When a certain type of memory pressure is given, the system may stall
for many minutes trying to allocate memory pages. But stalling without
any messages is annoying because (e.g.) timeout will happen without
any prior warning messages.

This patch introduces a watchdog thread which periodically reports the
longest stalling thread if __alloc_pages_nodemask() is taking more than
10 seconds. An example output from a VM with 4 CPU / 2GB RAM (without swap)
running a v3.15 kernel with this patch is shown below.
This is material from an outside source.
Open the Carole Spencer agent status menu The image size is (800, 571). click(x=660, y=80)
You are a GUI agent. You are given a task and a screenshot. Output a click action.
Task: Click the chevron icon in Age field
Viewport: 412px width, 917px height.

  [ 5835.136868] INFO: task pcscd:14569 blocked for 11 seconds at memory allocation
  [ 5845.137932] INFO: task pcscd:14569 blocked for 21 seconds at memory allocation
  [ 5855.142985] INFO: task pcscd:14569 blocked for 31 seconds at memory allocation
  (...snipped...)
  [ 6710.227984] INFO: task pcscd:14569 blocked for 886 seconds at memory allocation
  [ 6720.228058] INFO: task pcscd:14569 blocked for 896 seconds at memory allocation
  [ 6730.231108] INFO: task pcscd:14569 blocked for 906 seconds at memory allocation
  [ 6740.242185] INFO: task pcscd:14569 blocked for 916 seconds at memory allocation

Signed-off-by: Tetsuo Handa <penguin-kernel@I-love.SAKURA.ne.jp>
---
 include/linux/sched.h |  1 +
 mm/page_alloc.c       | 61 ++++++++++++++++++++++++++++++++++++++++++++++++---
 2 files changed, 59 insertions(+), 3 deletions(-)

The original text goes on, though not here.